Return each line of the listing that contains the string "width".

_Data for this exercise_
--- START ---
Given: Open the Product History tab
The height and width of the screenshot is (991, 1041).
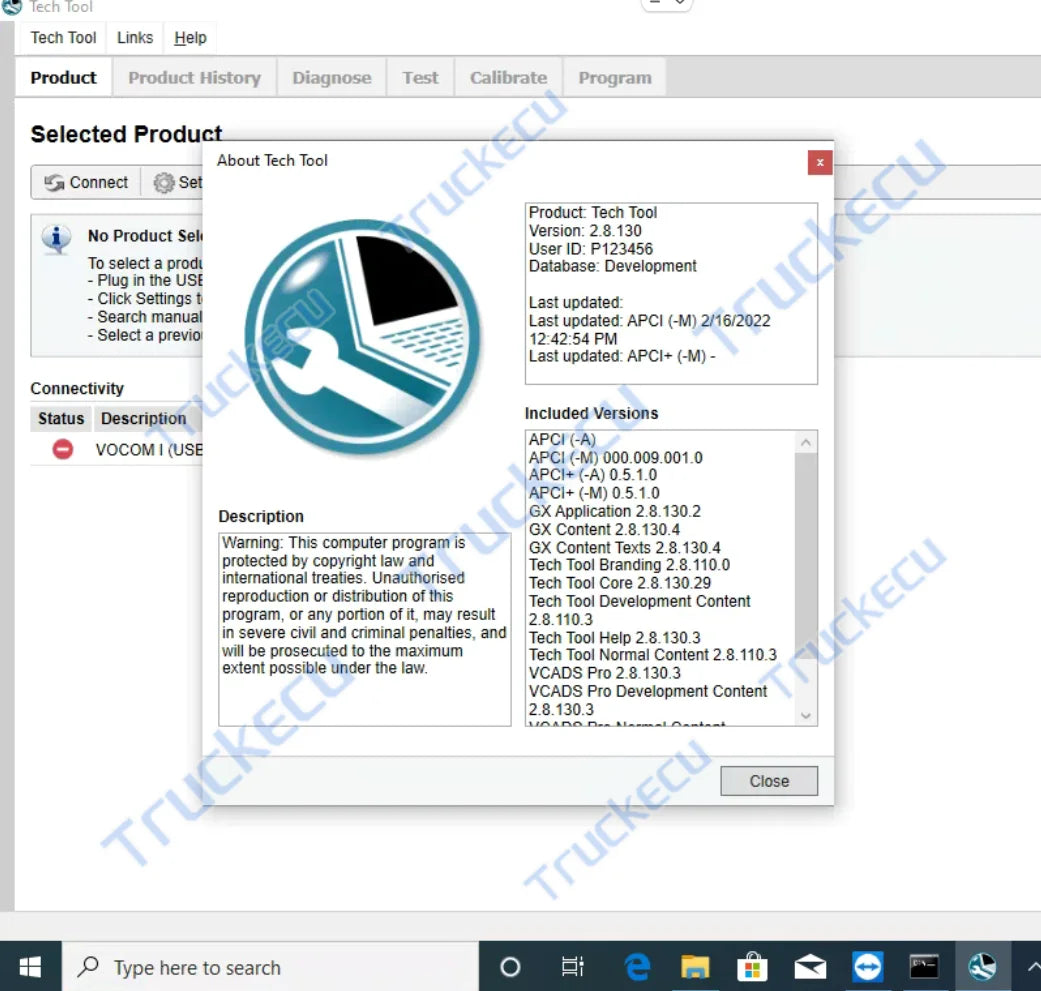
--- END ---
--- START ---
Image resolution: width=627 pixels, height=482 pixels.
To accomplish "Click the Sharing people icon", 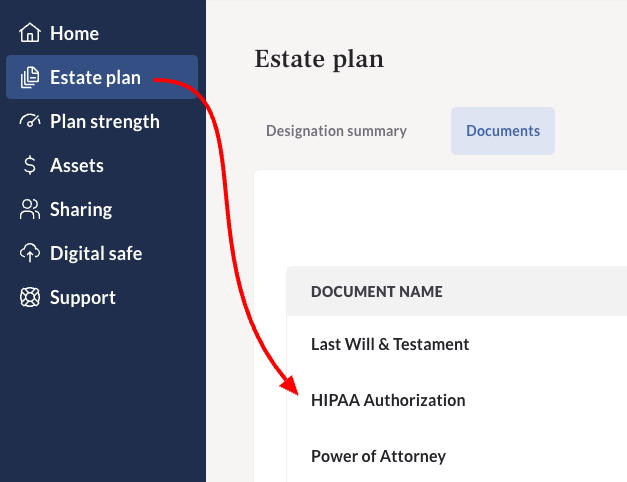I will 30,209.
--- END ---
--- START ---
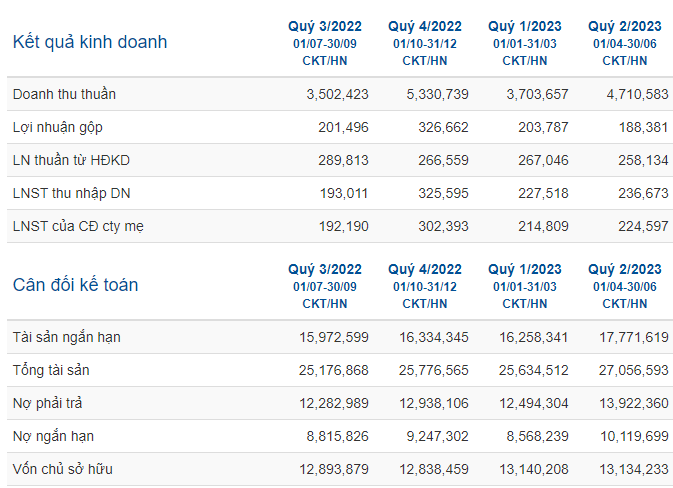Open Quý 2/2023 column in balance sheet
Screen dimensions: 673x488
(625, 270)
--- END ---
_Result_
The height and width of the screenshot is (991, 1041).
Image resolution: width=627 pixels, height=482 pixels.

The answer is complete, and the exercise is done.